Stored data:
────
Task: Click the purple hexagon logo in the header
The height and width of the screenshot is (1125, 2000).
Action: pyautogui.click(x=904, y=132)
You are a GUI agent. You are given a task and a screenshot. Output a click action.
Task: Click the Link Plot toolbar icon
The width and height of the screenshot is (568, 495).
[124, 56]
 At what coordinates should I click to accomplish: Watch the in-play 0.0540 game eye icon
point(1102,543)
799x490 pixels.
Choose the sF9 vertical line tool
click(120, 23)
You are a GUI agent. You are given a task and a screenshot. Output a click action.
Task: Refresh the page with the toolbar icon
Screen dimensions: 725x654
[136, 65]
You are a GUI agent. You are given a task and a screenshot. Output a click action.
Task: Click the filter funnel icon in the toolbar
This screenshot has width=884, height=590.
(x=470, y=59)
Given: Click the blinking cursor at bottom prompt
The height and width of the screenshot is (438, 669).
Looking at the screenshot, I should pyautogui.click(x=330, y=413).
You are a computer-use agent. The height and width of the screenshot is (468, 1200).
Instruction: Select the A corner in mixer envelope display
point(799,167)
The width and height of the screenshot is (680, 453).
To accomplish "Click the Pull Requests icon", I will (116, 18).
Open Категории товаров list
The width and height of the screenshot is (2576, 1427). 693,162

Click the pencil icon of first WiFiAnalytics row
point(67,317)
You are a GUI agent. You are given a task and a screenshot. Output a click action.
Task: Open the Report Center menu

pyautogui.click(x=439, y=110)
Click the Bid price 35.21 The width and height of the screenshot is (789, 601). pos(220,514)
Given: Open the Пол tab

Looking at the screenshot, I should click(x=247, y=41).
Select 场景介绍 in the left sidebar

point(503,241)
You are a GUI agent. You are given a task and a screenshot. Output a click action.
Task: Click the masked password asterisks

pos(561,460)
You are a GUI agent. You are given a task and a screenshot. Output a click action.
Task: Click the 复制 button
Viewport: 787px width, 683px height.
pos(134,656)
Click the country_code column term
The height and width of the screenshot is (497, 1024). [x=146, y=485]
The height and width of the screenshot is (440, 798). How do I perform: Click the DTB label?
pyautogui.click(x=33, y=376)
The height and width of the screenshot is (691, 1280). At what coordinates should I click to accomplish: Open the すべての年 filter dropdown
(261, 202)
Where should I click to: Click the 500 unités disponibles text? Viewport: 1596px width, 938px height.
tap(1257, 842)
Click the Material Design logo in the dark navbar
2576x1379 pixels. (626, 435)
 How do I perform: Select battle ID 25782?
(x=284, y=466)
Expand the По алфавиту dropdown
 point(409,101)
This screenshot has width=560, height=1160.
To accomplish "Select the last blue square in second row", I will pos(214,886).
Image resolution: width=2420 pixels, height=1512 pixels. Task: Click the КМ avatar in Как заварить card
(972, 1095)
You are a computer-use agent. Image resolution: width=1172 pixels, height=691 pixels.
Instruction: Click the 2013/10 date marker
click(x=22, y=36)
────
# DO THIS:
Convert the records above into a Markdown table with two columns, "No." and "Line". Give each non-blank line its own row with a running row number, and leave out the blank lines.

# FINISHED TASK:
| No. | Line |
|---|---|
| 1 | Task: Click the purple hexagon logo in the header |
| 2 | The height and width of the screenshot is (1125, 2000). |
| 3 | Action: pyautogui.click(x=904, y=132) |
| 4 | You are a GUI agent. You are given a task and a screenshot. Output a click action. |
| 5 | Task: Click the Link Plot toolbar icon |
| 6 | The width and height of the screenshot is (568, 495). |
| 7 | [124, 56] |
| 8 |  At what coordinates should I click to accomplish: Watch the in-play 0.0540 game eye icon |
| 9 | point(1102,543) |
| 10 | 799x490 pixels. |
| 11 | Choose the sF9 vertical line tool |
| 12 | click(120, 23) |
| 13 | You are a GUI agent. You are given a task and a screenshot. Output a click action. |
| 14 | Task: Refresh the page with the toolbar icon |
| 15 | Screen dimensions: 725x654 |
| 16 | [136, 65] |
| 17 | You are a GUI agent. You are given a task and a screenshot. Output a click action. |
| 18 | Task: Click the filter funnel icon in the toolbar |
| 19 | This screenshot has width=884, height=590. |
| 20 | (x=470, y=59) |
| 21 | Given: Click the blinking cursor at bottom prompt |
| 22 | The height and width of the screenshot is (438, 669). |
| 23 | Looking at the screenshot, I should pyautogui.click(x=330, y=413). |
| 24 | You are a computer-use agent. The height and width of the screenshot is (468, 1200). |
| 25 | Instruction: Select the A corner in mixer envelope display |
| 26 | point(799,167) |
| 27 | The width and height of the screenshot is (680, 453). |
| 28 | To accomplish "Click the Pull Requests icon", I will (116, 18). |
| 29 | Open Категории товаров list |
| 30 | The width and height of the screenshot is (2576, 1427). 693,162 |
| 31 | Click the pencil icon of first WiFiAnalytics row |
| 32 | point(67,317) |
| 33 | You are a GUI agent. You are given a task and a screenshot. Output a click action. |
| 34 | Task: Open the Report Center menu |
| 35 | pyautogui.click(x=439, y=110) |
| 36 | Click the Bid price 35.21 The width and height of the screenshot is (789, 601). pos(220,514) |
| 37 | Given: Open the Пол tab |
| 38 | Looking at the screenshot, I should click(x=247, y=41). |
| 39 | Select 场景介绍 in the left sidebar |
| 40 | point(503,241) |
| 41 | You are a GUI agent. You are given a task and a screenshot. Output a click action. |
| 42 | Task: Click the masked password asterisks |
| 43 | pos(561,460) |
| 44 | You are a GUI agent. You are given a task and a screenshot. Output a click action. |
| 45 | Task: Click the 复制 button |
| 46 | Viewport: 787px width, 683px height. |
| 47 | pos(134,656) |
| 48 | Click the country_code column term |
| 49 | The height and width of the screenshot is (497, 1024). [x=146, y=485] |
| 50 | The height and width of the screenshot is (440, 798). How do I perform: Click the DTB label? |
| 51 | pyautogui.click(x=33, y=376) |
| 52 | The height and width of the screenshot is (691, 1280). At what coordinates should I click to accomplish: Open the すべての年 filter dropdown |
| 53 | (261, 202) |
| 54 | Where should I click to: Click the 500 unités disponibles text? Viewport: 1596px width, 938px height. |
| 55 | tap(1257, 842) |
| 56 | Click the Material Design logo in the dark navbar |
| 57 | 2576x1379 pixels. (626, 435) |
| 58 |  How do I perform: Select battle ID 25782? |
| 59 | (x=284, y=466) |
| 60 | Expand the По алфавиту dropdown |
| 61 |  point(409,101) |
| 62 | This screenshot has width=560, height=1160. |
| 63 | To accomplish "Select the last blue square in second row", I will pos(214,886). |
| 64 | Image resolution: width=2420 pixels, height=1512 pixels. Task: Click the КМ avatar in Как заварить card |
| 65 | (972, 1095) |
| 66 | You are a computer-use agent. Image resolution: width=1172 pixels, height=691 pixels. |
| 67 | Instruction: Click the 2013/10 date marker |
| 68 | click(x=22, y=36) |